Exatamente a 167 anos, o inglês William John Thoms, usando do pseudônimo de Ambrose Merton, publicava no jornal londrino O Athenaeum, uma carta na qual aparece pela primeira vez a palavra FOLCLORE. Sugerindo diretrizes de pesquisa, não é sem razão considerado o patrono da Folclorística. Esta postagem, é uma modesta homenagem a este mentor.Abaixo segue transcrito a referida publicação que deu origem ao termo folclore. 

Cenas ao acaso de integrantes da Folia "Embaixada Santa", de Reis, Divino e São Sebastião, do Bairro Araçá, São João del-Rei/MG. 


     As suas páginas mostraram amiúde o interesse que toma por tudo quanto chamamos na  Inglaterra, “Antiguidades Populares”, “Literatura Popular” (embora seja mais precisamente um saber popular do que uma literatura e poderia ser com mais propriedade designado com uma boa palavra anglo-saxônica, Folk-lore, o saber tradicional do povo), que não perdi a esperança de conseguir a sua colaboração na tarefa de recolher as poucas espigas que ainda restem espalhadas no campo no qual os nossos antepassados poderiam ter obtido uma boa colheita.

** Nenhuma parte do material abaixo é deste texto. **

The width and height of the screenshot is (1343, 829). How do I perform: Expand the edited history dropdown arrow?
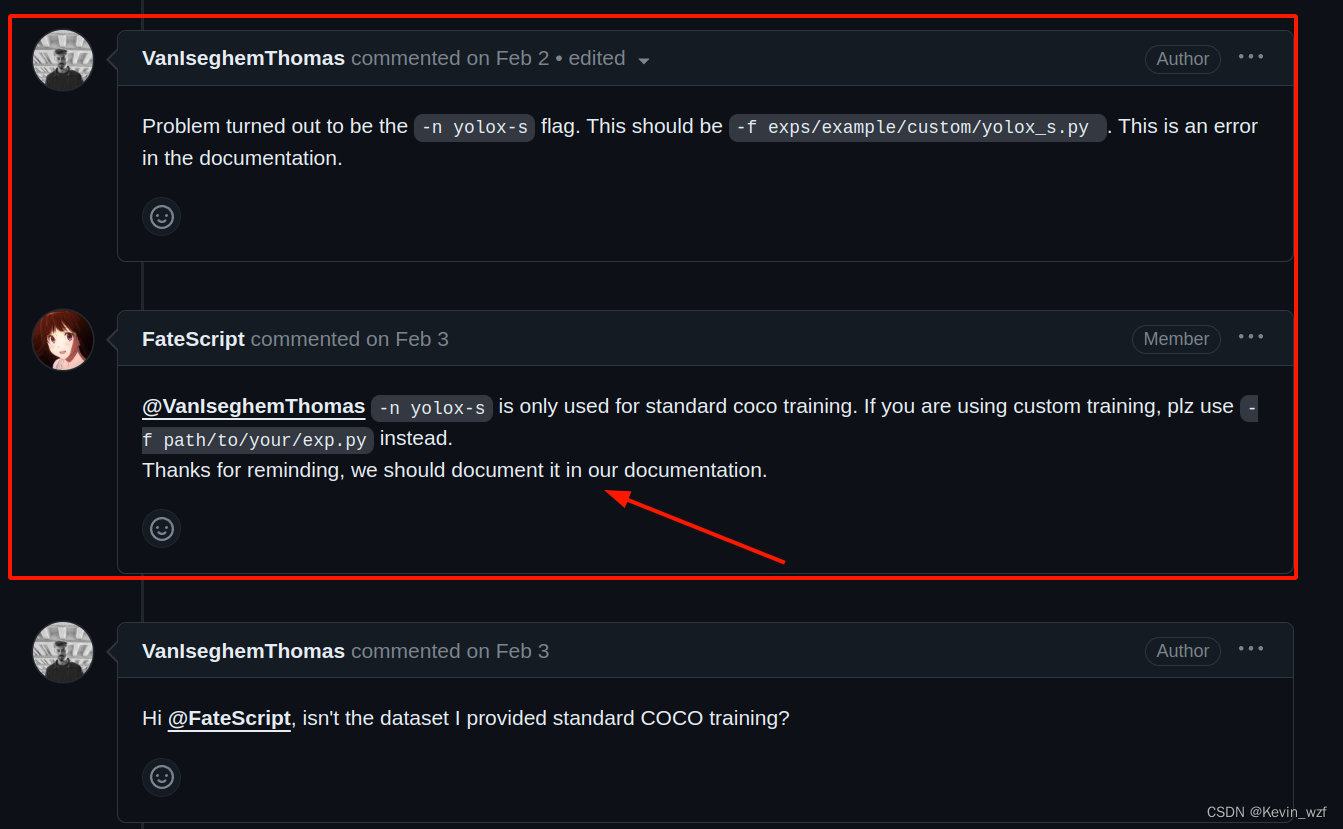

      Quem quer que tenha estudado os usos, costumes, cerimônias, crenças, romances, refrãos, superstições, etc., dos tempos antigos deve ter chegado a duas conclusões: a primeira, quanto existe de curioso e de interessante nesses assuntos, agora inteiramente perdidos; a segunda quanto se poderia ainda salvar, com esforços oportunos o que Hone procurou fazer com o seu ‘Every-Day Book’, etc. e Athenaeum - com sua larga circulação pode conseguir com eficácia dez vezes maior – reunir um número  infinito de fatos minuciosos, que ilustram a matéria mencionada, que vivem esparsos na memória dos seus milhares de leitores, e conservá-los em suas páginas até que surja um James Grimm e preste à mitologia das Ilhas Britânicas o bom serviço que o profundo tradicionalista e filólogo prestou à Mitologia da Alemanha. Este século dificilmente terá produzido livro mais notável, imperfeito como seu próprio autor confessa na segunda edição de ‘Deutshe Mythologie’: o que é isso? – Uma soma de pequenos fatos, muitos dos quais, tomados separadamente, parecem triviais e insignificantes – mas, quando considerados em conjunto com o sistema no qual os entrelaçou sua grande mentalidade, adquirem então um valor, que jamais sonhou atribuir-lhes o que primeiro os recolheu.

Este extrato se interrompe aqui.